(Listed records begins)

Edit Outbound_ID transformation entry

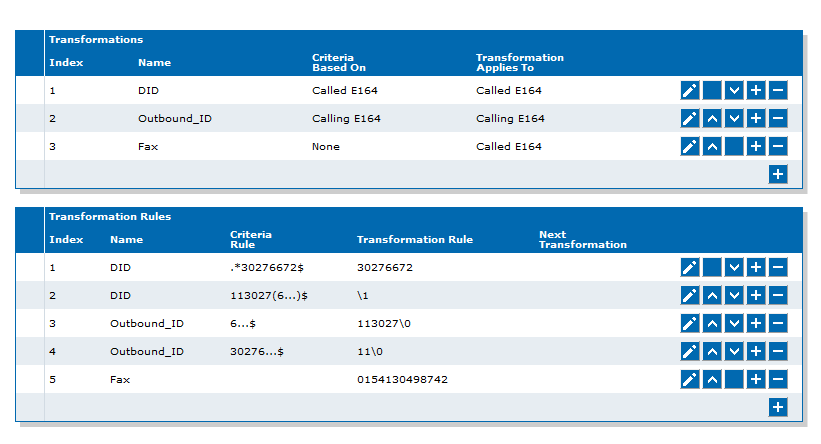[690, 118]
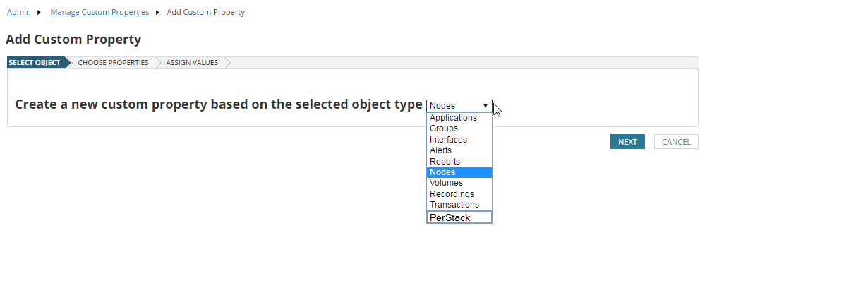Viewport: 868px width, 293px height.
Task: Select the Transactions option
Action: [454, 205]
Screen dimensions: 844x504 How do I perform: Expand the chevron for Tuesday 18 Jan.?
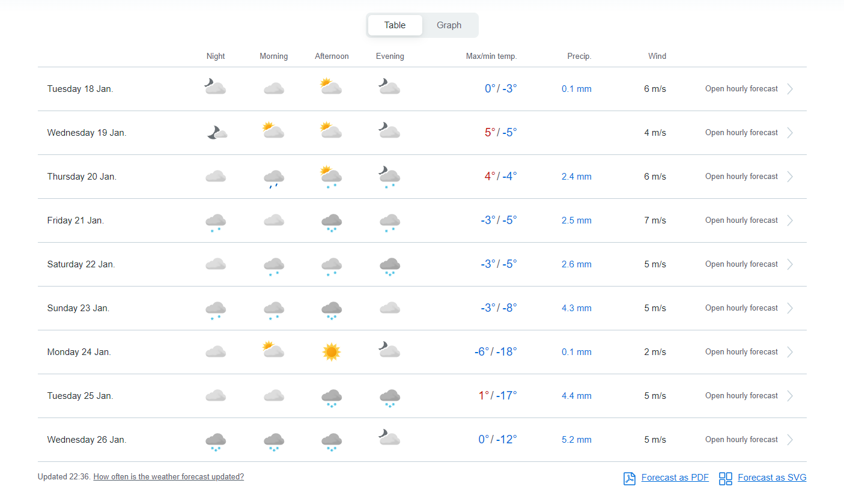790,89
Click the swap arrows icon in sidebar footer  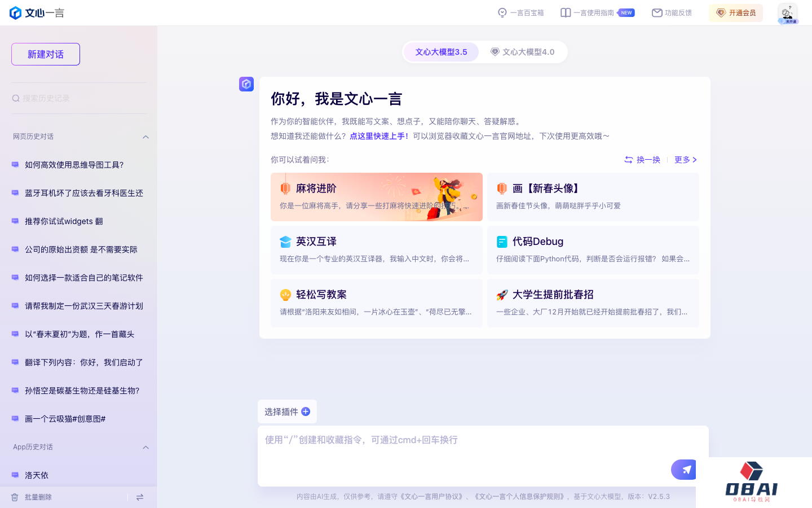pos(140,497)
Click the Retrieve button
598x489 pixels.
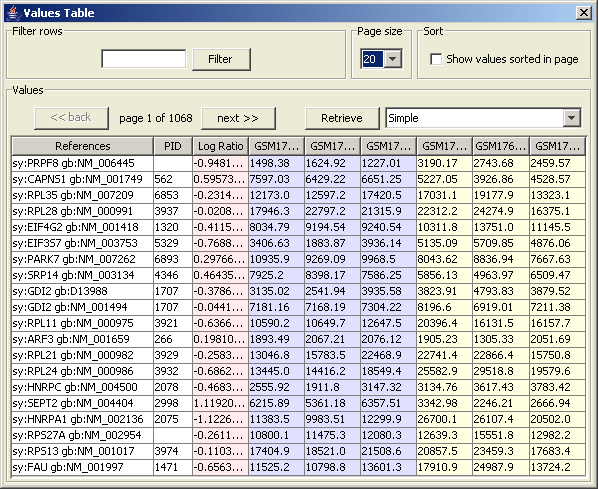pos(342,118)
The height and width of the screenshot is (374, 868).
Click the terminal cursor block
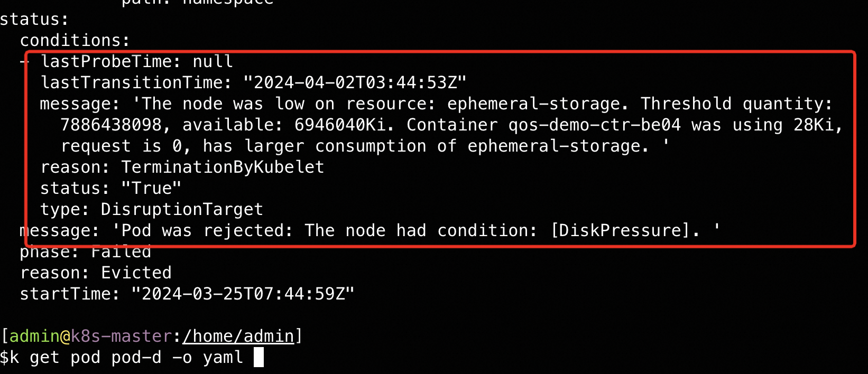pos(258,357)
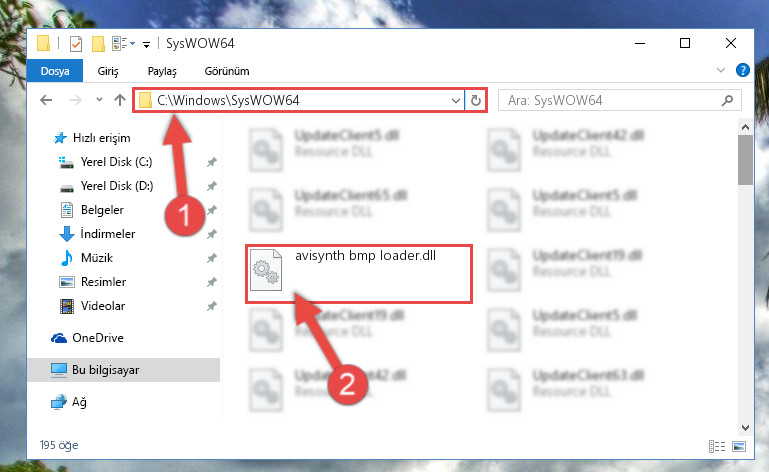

(Listed records ends)

What to produce - Keep the pictures out of your copy. Copy only the lines from the line that holds "598x489 pixels." through the last line of the listing above, both included.

Written response -
598x489 pixels.
pos(342,118)
The height and width of the screenshot is (374, 868).
Click the terminal cursor block
pos(258,357)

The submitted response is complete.